Beyond the Last Ice Age: Long-Term Records of Millennial-Scale Variability in the North Atlantic

J. F. McManus, D. W. Oppo, (Woods Hole Oceanographic Institution,Woods Hole, MA 02543;;; J. Cullen (Salem State College, Salem MA, 01970); and D. Hodell (University of Florida, Gainesville, FL 32611)

Deep drilling on abyssal sediment drifts in the North Atlantic Ocean

allows the construction of long, continuous, high resolution climate

records from locations that have been influenced by changes in surface

hydrography, thermohaline circulation, and the size and dynamics of

northern ice sheets. We have examined cores from ODP Sites 980, 983, and 984 for evidence of these changes over the last 0.5 million years. Benthic foraminiferal d18O and ice-rafting indices were used to infer ice sheet conditions.

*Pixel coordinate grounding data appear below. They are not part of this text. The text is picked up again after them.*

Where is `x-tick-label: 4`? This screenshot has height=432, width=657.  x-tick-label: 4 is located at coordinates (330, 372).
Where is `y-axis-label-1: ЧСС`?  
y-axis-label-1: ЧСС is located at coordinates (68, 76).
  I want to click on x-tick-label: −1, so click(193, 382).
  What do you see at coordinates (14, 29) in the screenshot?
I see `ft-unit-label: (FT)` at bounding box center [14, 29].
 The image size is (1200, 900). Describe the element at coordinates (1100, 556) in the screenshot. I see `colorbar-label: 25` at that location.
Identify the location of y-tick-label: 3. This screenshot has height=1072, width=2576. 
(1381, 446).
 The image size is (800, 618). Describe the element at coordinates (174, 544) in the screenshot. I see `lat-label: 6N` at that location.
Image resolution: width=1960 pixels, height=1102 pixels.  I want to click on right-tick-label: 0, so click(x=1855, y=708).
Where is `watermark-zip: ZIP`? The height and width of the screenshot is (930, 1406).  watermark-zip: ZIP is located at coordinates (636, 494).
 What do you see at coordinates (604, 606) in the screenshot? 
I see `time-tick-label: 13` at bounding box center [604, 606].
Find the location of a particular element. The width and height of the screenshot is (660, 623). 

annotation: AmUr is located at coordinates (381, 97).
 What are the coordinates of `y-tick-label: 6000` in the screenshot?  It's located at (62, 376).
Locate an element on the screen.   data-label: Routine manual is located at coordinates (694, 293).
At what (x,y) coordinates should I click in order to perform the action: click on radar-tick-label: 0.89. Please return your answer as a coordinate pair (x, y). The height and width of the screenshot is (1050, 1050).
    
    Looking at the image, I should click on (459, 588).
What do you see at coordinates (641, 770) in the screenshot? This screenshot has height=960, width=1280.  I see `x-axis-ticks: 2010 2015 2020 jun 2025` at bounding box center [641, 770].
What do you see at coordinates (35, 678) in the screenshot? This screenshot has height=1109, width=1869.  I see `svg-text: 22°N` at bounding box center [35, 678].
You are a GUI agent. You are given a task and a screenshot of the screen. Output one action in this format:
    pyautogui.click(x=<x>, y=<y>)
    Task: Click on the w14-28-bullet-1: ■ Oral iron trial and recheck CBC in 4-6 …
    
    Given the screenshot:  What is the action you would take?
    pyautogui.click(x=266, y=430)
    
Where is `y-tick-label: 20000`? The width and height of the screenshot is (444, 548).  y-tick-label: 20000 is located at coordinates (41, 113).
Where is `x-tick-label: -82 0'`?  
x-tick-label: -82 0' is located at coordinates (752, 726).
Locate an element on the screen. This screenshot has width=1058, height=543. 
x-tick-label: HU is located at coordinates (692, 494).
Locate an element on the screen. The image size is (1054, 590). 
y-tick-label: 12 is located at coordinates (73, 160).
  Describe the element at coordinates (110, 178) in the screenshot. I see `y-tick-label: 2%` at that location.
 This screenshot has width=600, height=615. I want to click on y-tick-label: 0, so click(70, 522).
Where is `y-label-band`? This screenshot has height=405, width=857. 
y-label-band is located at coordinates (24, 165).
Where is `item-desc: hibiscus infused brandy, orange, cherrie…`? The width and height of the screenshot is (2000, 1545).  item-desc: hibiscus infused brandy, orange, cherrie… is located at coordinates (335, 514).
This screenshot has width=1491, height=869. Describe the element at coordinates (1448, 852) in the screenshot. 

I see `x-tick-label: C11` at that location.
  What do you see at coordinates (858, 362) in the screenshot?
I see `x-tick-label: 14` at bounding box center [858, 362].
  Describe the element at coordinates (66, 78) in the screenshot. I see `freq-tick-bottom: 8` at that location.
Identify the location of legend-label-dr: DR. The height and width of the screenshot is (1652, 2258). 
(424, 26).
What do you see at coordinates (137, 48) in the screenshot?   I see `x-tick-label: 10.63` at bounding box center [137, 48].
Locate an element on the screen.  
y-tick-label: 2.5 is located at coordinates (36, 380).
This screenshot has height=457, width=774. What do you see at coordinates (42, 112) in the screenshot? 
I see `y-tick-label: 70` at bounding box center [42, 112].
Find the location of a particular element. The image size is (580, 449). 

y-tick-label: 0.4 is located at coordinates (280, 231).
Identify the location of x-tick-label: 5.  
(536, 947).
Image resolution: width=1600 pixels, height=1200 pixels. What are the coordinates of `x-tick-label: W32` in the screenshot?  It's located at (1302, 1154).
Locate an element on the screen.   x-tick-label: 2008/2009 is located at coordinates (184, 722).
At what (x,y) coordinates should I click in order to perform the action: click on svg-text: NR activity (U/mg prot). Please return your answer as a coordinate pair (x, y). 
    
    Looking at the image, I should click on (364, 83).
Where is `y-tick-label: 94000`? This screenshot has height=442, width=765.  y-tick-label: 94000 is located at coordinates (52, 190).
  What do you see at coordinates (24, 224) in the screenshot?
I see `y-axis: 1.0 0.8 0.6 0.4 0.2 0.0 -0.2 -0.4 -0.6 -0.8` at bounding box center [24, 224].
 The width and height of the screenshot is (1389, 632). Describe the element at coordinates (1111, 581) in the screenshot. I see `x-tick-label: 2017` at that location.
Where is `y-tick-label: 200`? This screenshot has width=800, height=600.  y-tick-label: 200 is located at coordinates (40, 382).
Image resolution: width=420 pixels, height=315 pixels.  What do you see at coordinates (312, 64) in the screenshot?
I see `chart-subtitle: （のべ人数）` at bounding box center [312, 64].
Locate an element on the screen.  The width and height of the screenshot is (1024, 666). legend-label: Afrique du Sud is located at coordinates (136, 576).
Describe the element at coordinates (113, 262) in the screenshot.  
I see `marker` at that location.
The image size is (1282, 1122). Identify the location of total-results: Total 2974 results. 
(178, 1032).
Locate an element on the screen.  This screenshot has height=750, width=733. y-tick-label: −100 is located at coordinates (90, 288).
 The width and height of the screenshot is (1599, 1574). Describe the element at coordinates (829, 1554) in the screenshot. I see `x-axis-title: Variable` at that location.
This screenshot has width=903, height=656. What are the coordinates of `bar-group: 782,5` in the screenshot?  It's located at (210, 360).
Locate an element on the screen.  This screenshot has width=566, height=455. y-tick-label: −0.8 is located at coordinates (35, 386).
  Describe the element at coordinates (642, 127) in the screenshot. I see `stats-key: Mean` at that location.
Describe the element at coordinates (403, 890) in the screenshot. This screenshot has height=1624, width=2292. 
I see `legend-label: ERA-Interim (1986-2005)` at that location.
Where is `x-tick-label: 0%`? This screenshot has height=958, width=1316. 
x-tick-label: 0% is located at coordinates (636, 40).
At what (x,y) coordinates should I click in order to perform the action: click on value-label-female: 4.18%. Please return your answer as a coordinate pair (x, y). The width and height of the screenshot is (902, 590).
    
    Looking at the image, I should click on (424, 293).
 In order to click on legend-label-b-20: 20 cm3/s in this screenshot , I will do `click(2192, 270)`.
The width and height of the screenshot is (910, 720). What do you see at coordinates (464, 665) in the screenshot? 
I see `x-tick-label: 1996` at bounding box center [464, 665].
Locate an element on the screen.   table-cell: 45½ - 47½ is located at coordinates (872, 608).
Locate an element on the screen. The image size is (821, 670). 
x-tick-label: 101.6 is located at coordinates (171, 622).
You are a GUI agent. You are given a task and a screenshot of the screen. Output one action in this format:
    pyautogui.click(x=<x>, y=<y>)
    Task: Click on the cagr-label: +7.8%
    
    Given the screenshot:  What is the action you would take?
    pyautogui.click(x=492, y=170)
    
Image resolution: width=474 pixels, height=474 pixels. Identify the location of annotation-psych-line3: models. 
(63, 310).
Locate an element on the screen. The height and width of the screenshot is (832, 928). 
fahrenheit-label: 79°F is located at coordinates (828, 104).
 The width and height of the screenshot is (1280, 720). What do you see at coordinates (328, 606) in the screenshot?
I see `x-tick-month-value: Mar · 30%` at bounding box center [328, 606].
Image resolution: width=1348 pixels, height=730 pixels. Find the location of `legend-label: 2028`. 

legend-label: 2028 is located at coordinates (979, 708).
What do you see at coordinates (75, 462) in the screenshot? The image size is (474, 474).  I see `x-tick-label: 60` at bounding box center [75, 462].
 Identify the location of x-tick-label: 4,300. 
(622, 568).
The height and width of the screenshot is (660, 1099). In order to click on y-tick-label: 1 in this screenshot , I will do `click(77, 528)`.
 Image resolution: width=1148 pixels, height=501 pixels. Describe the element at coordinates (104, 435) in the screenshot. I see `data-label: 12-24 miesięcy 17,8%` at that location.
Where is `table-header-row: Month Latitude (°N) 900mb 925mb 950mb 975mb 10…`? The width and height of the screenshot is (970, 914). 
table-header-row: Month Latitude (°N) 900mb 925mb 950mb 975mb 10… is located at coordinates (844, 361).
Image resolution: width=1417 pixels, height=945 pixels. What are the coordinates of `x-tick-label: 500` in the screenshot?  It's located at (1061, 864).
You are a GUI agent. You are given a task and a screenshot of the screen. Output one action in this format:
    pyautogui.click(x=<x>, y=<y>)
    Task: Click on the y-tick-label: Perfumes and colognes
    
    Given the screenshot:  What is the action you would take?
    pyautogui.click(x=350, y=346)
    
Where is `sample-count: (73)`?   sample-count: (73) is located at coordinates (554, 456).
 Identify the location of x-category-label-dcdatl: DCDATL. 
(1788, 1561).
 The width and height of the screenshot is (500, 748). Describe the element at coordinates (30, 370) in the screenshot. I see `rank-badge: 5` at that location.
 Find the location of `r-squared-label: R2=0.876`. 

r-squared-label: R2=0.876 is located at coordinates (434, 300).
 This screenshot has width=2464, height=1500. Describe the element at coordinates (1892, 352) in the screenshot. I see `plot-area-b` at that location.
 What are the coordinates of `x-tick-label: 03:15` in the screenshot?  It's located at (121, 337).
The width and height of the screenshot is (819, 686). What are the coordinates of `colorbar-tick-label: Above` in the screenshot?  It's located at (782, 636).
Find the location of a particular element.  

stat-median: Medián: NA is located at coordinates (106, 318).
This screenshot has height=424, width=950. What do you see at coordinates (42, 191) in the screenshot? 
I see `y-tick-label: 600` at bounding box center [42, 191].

Planktonic foraminiferal d18O (G. bulloides, N. pachyderma sinistral, N. pachyderma dextral) was used to infer sea-surface temperature (SST). Epifaunal benthic foraminiferal d13C (primarily from Cibicidoides wuellerstorfi) was used to infer changes in deep circulation. The benthic d18O at these sites is dominated by variability on 'Milankovitch' time scales (10^4-10^5 years). All other indicators display significant and persistent higher frequency (10^3-10^4) variability. Repeated ice-rafting episodes and SST cycles are modulated by ice-sheet size, resulting in interglaciations that are relatively stable and glaciations that are characterized by catastrophic iceberg discharges and rapid 30-60C SST oscillations. Thermohaline circulation is variable on similar time scales, with less pronounced amplitude modulation in sum over the millennial frequency band. Taken together, the evidence suggests that an interraction between internal and external forcing is responsible for the observed behavior. Orbitally driven changes in ice sheet size appear to be responsible for amplifying the regional climate response, while an internal thermohaline oscillator that is less reponsive overall to ice volume may play a role in pacing the variability on millennial time scales.